Proof. Define $$g(x) = f(x) - \sum_{1}^{m}\frac{\partial f}{\partial x_{i}}(0)x_{i}.$$ Note that $g(\lambda x) = \lambda g(x)$. Since $f(0) = 0$ and $f$ is differentiable at $0$, we have $$\lim_{x \to 0}\frac{g(x)}{|x|} = \lim_{x \to 0}\frac{f(x) - f(0) - \sum_{1}^{m}\frac{\partial f}{\partial x_{i}}(0)x_{i}}{|x|} = 0.$$ Now, suppose $B_{\delta}(0) \subset U$ for some $\delta$. If $x \in U\setminus\{0\}$, $tx \in U$ and $$tg(x) = g(tx) \Longrightarrow g(x) = \frac{g(tx)}{t}$$ for some $0 < t < \frac{\delta}{|x|}$. Therefore, $$g(x) = \lim_{t \to 0}\frac{g(tx)}{t} = \lim_{t \to 0}|x|\frac{g(tx)}{|tx|} = 0.$$ and if $x = 0$, $g(0) = f(0) = 0$. Therefore, $g \equiv 0$ and $$f(x) = \sum_{1}^{m}\frac{\partial f}{\partial x_{i}}(0)x_{i}.$$


Alternative (using differentiability):

Definition. A function $f: \mathbb{R}^{n} \to \mathbb{R}$ is $p$-homogeneous if $f(\lambda x) = \lambda^{p}f(x)$ for all $\lambda > 0$ and for all $x \in \mathbb{R}^{n}$.

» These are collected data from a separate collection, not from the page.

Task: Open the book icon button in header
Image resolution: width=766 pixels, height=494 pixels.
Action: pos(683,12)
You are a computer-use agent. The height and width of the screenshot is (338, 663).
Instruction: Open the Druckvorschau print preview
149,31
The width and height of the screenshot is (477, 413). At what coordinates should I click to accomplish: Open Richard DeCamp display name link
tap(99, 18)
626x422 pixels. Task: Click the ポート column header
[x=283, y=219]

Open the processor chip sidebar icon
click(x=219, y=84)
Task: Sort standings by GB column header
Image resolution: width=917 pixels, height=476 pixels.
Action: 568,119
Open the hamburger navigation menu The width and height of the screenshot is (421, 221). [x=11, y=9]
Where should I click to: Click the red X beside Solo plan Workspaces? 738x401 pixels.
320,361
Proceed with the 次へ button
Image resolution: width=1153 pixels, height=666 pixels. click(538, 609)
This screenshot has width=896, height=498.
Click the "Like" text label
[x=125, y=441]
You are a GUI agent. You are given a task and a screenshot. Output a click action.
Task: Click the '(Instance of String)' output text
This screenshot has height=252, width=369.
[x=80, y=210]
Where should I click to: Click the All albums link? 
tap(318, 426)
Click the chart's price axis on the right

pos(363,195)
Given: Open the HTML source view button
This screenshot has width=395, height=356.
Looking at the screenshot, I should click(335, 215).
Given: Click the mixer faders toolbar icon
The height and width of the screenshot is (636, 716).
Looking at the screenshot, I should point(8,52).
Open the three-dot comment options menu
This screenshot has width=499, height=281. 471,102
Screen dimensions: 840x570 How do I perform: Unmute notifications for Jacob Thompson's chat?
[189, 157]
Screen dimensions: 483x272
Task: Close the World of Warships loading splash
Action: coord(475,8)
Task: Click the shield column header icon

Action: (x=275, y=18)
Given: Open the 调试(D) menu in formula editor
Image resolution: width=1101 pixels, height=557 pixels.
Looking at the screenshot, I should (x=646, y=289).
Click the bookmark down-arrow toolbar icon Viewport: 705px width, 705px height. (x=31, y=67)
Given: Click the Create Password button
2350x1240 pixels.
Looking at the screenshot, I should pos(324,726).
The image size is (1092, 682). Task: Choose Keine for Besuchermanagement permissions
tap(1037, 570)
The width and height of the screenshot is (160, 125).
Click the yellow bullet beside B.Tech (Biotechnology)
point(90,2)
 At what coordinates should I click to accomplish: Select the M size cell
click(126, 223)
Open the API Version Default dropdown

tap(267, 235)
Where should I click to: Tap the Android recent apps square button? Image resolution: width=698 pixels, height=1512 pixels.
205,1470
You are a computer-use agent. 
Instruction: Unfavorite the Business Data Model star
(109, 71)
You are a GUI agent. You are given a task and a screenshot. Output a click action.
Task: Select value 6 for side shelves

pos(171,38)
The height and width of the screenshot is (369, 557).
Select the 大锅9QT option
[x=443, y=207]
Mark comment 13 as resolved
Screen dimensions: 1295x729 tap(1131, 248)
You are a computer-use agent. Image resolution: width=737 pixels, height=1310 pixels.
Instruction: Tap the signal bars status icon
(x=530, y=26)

Proposition. A function differentiable $f:\mathbb{R}^{n} \to \mathbb{R}$ is $p$-homogeneous if only if $\langle x:\nabla f(x) \rangle = pf(x)$.

Proof. Take with the function $\varphi: (0,\infty) \to \mathbb{R}$ defined by $\varphi(s) = f(sx) = s^{p}f(x)$. "$\Longrightarrow$" is direct. For converse, try to show $$s\varphi'(s) - p\varphi(s) = 0$$ and multiplie by $s^{-p-1}$.

In your case, the function is $1$-homogeneous.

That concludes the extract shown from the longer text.